かつて秀吉が欲した 数字による支配 は、今や 演算という名の不可視の法となり、三成が夢見た 全土の計測 は、手のひらの中の端末 によって完結している。
足利義昭の魂は、時の彼方から、現代という名の 完成された停滞 を眺めていた。
「……なるほど。筑前守(秀吉)も驚くだろうな」
東京、夜の喧騒。
人々は整然と組まれた運行計画に従い、目に見えぬ序列を気にしながら、光り輝く檻の中を回遊している。
戦国のような剥き出しの死はない。だが、そこには家康が作った江戸の泰平よりも、さらに巧妙で、さらに逃げ場のない管理の網が張り巡らされていた。

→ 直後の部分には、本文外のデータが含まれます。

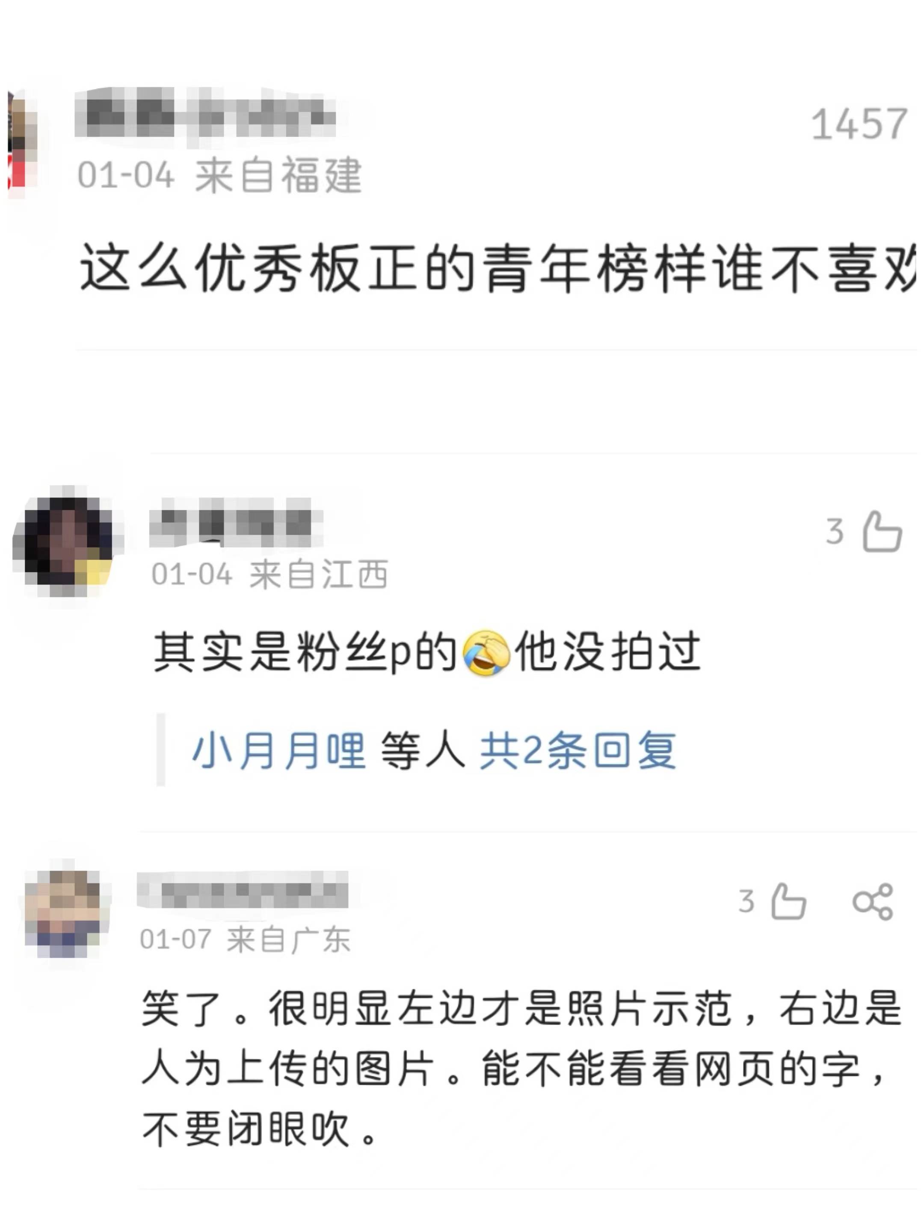Open avatar of the 广东 commenter
The image size is (924, 1232).
[63, 913]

「人は、自由を手に入れたふりをして、自ら進んで『正解』という名の檻に飛び込んでいるのか。理屈に合わぬものを排除し、効率の悪い感情を殺し……。佐吉(三成)よ、貴殿が目指した『一点の曇りもない世』は、これほどまでに息苦しいものだったぞ」
義昭は、スマートフォンを凝視しながら歩く若者たちの群れを見つめた。
彼らは、かつての武士たちが命を懸けて守った 個の歪み を、 最適化 という名の甘い言葉で、無意識のうちに削り落とされている。
「……だが、それでも消せぬものがある」
義昭は、街の片隅、古い書店の棚に置かれた一冊の歴史書に目を留めた。
そこには、敗北者として、愚か者として記された己の名がある。
しかし、その歪んだ歴史の記述を読み、何かに抗うように拳を握りしめる一人の少年がいた。
「それでよい。……理屈では説明のつかぬ憤り、何者にも管理されたくないという幼き衝動。それこそが、私が五百年前に遺した最後の『火種』だ」
義昭の幻影は、少年の背中にそっと手を置くように、悪戯っぽく微笑んだ。
「近代という名の怪物は、すべてを飲み込もうとするだろう。だが、どんなに完璧な計算式であっても、一人の人間の『熱』までは解けない。……少年よ。お前の中にあるその『不純物』を、決して手放すな」
電子の海が街を覆い、すべてが数値へと変換されていく静かな夜。
義昭の視線は、もはや過去ではなく、まだ見ぬ「歴史の確定」に抗おうとする者たちの内なる闇へと向けられていた。
かつて将軍であった男は、今もなお、この効率化された世界に対する最大の 異物 として、私たちのすぐ側に座しているのである。